# [WHAT THIS EXERCISE ASKS]
a) Reproduce the stretch of the LED driver paper from "Energies 2018, 11(6), 1422;" through "F: Electrical Engineering)".
b) According to the LED driver paper, what are the maximum driving current and operating frequency of the chip?

Area-Saving and High-Efficiency RGB LED Driver with Adaptive Driving Voltage and Energy-Saving Technique

by
Yi-Chieh Hsu
1,
Jing-Yuan Lin
2,* and
Charlie Chung-Ping Chen
1
1
Graduate Institute of Electronics Engineering, and Department of Electrical Engineering, National Taiwan University, Taipei 10607, Taiwan
2
Department of Electronic and Computer Engineering, National Taiwan University of Science and Technology, Taipei 10607, Taiwan
*
Author to whom correspondence should be addressed.
Energies 2018, 11(6), 1422; https://doi.org/10.3390/en11061422
Submission received: 26 April 2018 / Revised: 29 May 2018 / Accepted: 30 May 2018 / Published: 1 June 2018
(This article belongs to the Section F: Electrical Engineering)

Abstract

:
The red-green-blue light-emitting diode (RGBLED) driver with adaptive driving voltage and energy-saving (ADVE) technique is presented in this paper. To obtain the proper driving voltage, a dynamic output voltage selector is proposed. This approach tracks the reference voltage of a boost converter to achieve the appropriate output voltage of the boost converter. Hence, the power loss of the linear current regulator is reduced to improve the efficiency of whole system. Moreover, the chip area is saved by the proposed switching linear current regulator. This chip was fabricated using TSMC 0.35 μm 2P4M complementary metal-oxide-semiconductor (CMOS) technology. The active chip area is 0.3 mm2. The maximum driving current and operating frequency are 100 mA and 100 kHz, respectively. Compared with a conventional LED driver with fixed output voltage, the experimental results demonstrate that the power loss of the proposed LED driver with ADVE technique is reduced by over 58%.

# [GIVEN DATA]
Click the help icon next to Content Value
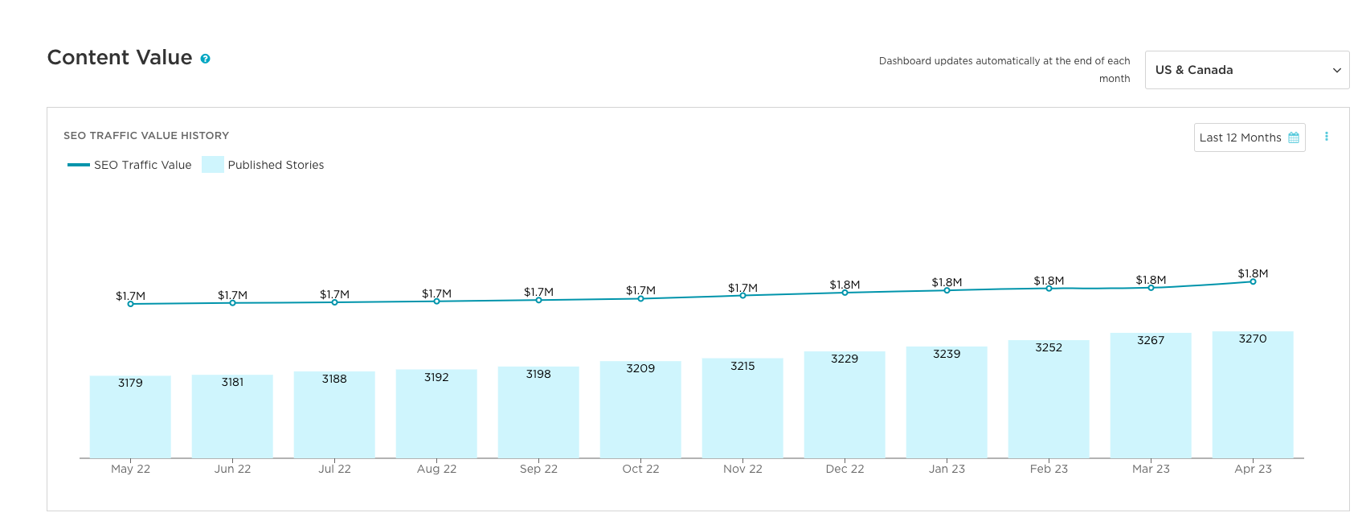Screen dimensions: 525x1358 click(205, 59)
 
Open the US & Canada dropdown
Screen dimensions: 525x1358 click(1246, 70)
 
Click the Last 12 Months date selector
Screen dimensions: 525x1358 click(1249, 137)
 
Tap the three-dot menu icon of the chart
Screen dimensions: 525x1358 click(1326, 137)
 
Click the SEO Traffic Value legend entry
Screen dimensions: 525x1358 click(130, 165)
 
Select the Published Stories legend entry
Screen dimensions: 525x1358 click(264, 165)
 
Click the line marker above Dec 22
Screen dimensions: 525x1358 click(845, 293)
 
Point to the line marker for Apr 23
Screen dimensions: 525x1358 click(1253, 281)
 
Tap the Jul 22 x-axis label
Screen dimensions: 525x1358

==

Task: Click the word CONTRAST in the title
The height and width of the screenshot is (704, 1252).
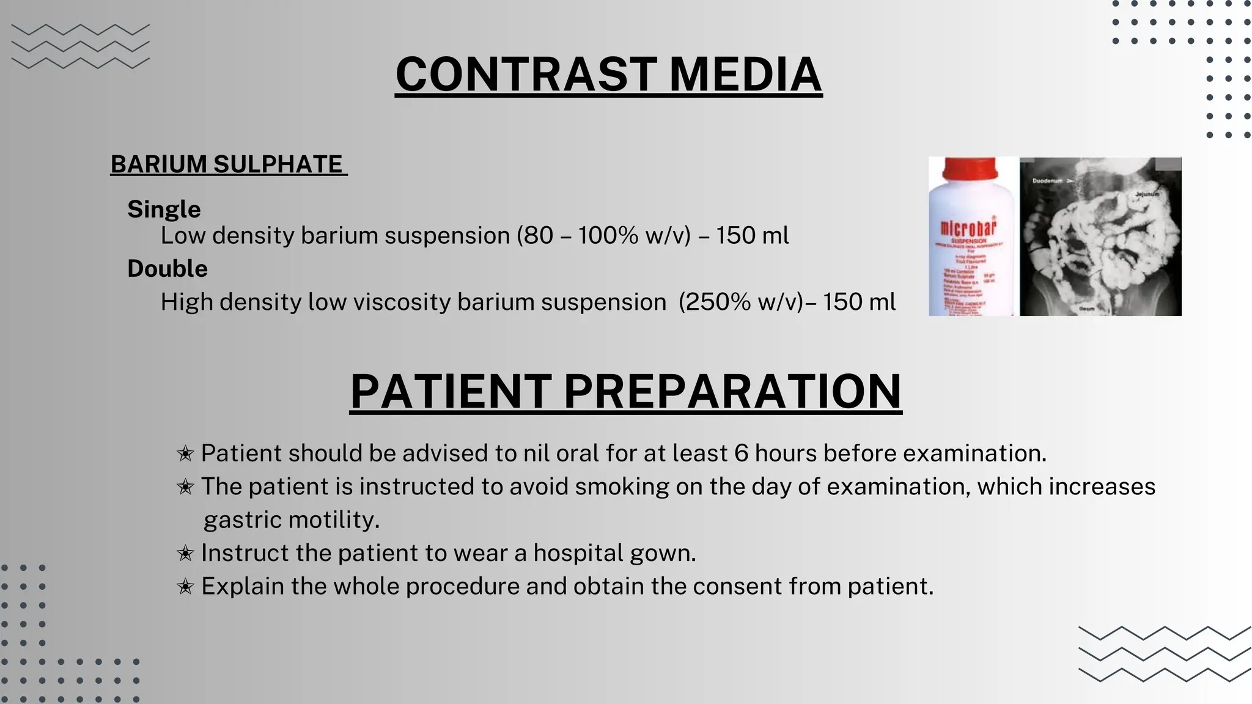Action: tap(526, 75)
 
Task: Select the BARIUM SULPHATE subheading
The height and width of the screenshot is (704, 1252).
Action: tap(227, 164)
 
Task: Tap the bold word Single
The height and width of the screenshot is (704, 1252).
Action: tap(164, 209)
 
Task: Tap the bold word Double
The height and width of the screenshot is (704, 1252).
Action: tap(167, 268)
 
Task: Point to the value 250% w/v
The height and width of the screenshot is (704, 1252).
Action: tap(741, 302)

# [ANSWERS IN ORDER]
a)
Energies 2018, 11(6), 1422; https://doi.org/10.3390/en11061422
Submission received: 26 April 2018 / Revised: 29 May 2018 / Accepted: 30 May 2018 / Published: 1 June 2018
(This article belongs to the Section F: Electrical Engineering)

b) The maximum driving current is 100 mA, and the operating frequency is 100 kHz.